Я наблюдал за хорошо памятным мне ритуалом сборов: капитан Алатристе одевался так же медленно, обстоятельно и вдумчиво, как облачается священник перед службой. Вымывшись до пояса, перехватив шнуром под коленями высокие сапоги, застегнув штаны и натянув поверх чистой сорочки толстый нагрудник из буйволиной кожи — весь в царапинах от давних ударов, — затянул пояс с пристегнутой слева шпагой и сзади заткнул за него кинжал так, чтобы легко было дотянуться. Пристроив с другого боку пистолет, он обвел своими заледенелыми глазами комнату, проверяя, не забыл ли чего. И остановил их на мне.
— Мы давно не разговаривали, — сказал он.
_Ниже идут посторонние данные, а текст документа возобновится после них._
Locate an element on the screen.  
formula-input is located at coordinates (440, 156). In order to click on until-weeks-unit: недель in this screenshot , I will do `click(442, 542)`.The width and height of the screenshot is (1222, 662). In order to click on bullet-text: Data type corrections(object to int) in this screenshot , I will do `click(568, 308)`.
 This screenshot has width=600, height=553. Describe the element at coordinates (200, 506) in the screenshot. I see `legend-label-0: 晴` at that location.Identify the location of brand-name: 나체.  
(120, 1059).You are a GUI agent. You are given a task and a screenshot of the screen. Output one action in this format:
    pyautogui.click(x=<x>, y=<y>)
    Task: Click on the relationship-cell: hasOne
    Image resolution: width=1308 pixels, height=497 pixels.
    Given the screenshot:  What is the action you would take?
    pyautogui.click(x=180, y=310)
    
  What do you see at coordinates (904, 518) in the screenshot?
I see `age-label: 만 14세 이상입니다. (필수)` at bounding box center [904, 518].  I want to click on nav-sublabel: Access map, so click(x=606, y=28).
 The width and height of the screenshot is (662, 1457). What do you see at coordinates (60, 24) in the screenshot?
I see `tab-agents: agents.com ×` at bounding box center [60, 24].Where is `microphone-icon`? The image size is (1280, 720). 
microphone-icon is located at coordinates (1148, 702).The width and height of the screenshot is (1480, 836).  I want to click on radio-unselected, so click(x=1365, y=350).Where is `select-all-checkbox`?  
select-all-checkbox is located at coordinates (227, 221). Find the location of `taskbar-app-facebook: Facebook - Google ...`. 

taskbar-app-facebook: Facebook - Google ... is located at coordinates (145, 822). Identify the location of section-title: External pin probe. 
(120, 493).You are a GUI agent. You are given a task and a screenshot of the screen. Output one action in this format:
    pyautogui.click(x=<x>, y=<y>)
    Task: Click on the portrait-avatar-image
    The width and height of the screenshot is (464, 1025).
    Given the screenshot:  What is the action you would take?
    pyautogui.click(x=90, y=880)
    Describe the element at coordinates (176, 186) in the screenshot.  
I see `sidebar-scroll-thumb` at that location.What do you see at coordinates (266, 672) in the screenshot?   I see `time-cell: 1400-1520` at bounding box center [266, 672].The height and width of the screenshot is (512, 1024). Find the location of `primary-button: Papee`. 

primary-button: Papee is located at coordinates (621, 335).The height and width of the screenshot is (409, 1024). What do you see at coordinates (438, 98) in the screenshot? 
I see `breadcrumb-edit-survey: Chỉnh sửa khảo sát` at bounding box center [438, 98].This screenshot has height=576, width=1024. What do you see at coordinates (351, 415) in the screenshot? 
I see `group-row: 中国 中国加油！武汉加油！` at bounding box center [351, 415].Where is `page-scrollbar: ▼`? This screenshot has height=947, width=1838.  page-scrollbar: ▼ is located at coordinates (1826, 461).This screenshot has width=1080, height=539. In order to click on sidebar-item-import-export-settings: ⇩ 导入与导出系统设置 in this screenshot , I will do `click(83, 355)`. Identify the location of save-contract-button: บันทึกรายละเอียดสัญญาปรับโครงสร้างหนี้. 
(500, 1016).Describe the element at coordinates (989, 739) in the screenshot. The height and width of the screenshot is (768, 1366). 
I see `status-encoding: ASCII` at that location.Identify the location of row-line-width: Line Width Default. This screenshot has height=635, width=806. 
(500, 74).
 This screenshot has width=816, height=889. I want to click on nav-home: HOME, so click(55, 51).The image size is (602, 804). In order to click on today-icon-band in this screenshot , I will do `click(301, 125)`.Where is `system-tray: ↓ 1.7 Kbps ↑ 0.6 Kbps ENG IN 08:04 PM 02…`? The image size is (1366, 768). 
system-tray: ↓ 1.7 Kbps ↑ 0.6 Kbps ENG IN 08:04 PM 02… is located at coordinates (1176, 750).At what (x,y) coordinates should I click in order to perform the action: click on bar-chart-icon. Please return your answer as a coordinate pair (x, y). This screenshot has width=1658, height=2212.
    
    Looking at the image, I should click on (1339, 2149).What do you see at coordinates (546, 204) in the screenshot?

И это была чистая правда. Житье наше в Венеции, столь хлопотное и беспокойное, никак не располагало к товарищеским беседам, да и образ бедной Люциетты все еще не давал мне покоя, терзая душу запоздалыми сожалениями. Да прямо скажем, и то, как вел себя со мной капитан, лишь расширяло трещину отчуждения, давно уже возникшую между нами. Не было сомнения, что с ходом лет отцовский облик его померк в моих глазах, отуманенных дерзким задором младости, померк и расплылся. И я разрывался теперь между прежним восхищением, которое сохранял наперекор всему — да и можно ли было не восхищаться человеком такой твердости? — и уверенностью, что темные закоулки и мученические призраки, населявшие его память, все дальше уводят его от меня и от того, что было некогда нашим общим миром. И мне оставалось лишь с болью в душе смотреть на него, как смотрят на уплывающий вдаль берег, и в бессильной тревоге следить, как все плотнее окутывает Алатристе одиночество — удел, им самим для себя выбранный. И хотя в любой схватке я бросался за ним, ни о чем не спрашивая, и бровью бы не повел даже у ворот преисподней — мы, кстати, были не так уж далеко от нее, — но сейчас чувствовал, что замялся, что не готов погрузиться вслед за ним в черный омут тоски и безнадежности. Опять же, по прошествии времени, когда вместе с сединой прибавилось мне разумения, я лучше понял и это, и многое другое. Мне и самому тогда случалось кружить у закраины того же бездонного колодца и тоже водить знакомство с тенями и призраками. Но в тот рождественский сочельник, который встречали мы в Венеции, я был всего-навсего восемнадцатилетним дуралеем.
— Да, — согласился я. — Давно.
— Надеюсь, ты знаешь, сколько тебе сегодня предстоит сделать.
Я замолчал и нахмурился, словно был задет, что капитан вместо непреложной уверенности всего лишь «надеется». На самом деле его слова звучали потаенной жалобой: он словно сетовал, что из-за обилия моих дел не может поговорить со мной перед расставанием. И жалел, что, кроме как о деле, которое сейчас занимало наши помыслы, а вскоре должно было занять и руки, нам и сказать друг другу нечего.
— Будет трудно, — добавил он.
Он смотрел на меня задумчиво. И — как на близкого. Я бы даже сказал так: мое присутствие, пронимая его до самого нутра, заставляло прочувствовать, как же в самом деле мне будет трудно, и только оно одно не давало ему обрести совершеннейшее равнодушие перед лицом Судьбы. Наметанным взглядом старого солдата он оглядел мою экипировку: колет из грубой замши, кожаные гетры, перчатки, шпагу у пояса — я выбрал изделие оружейников из Бильбао с гардой в виде раковины и коротким, остро наточенным лезвием — и мой верный славный «кинжал милосердия». Словом, железа на мне было — как в бискайской кузнице. Волосы, в ту пору черные и густые, я спрятал под платком, завязанным узлом на затылке, как принято было у солдат галерного флота — этот обычай я перенял в Неаполе и потом, когда ходили к берегам Леванта. Я всегда покрывал им голову перед дракой, а без него чувствовал себя как хирург без перчаток и перстня, аптекарь — без шахмат или цирюльник — без гитары.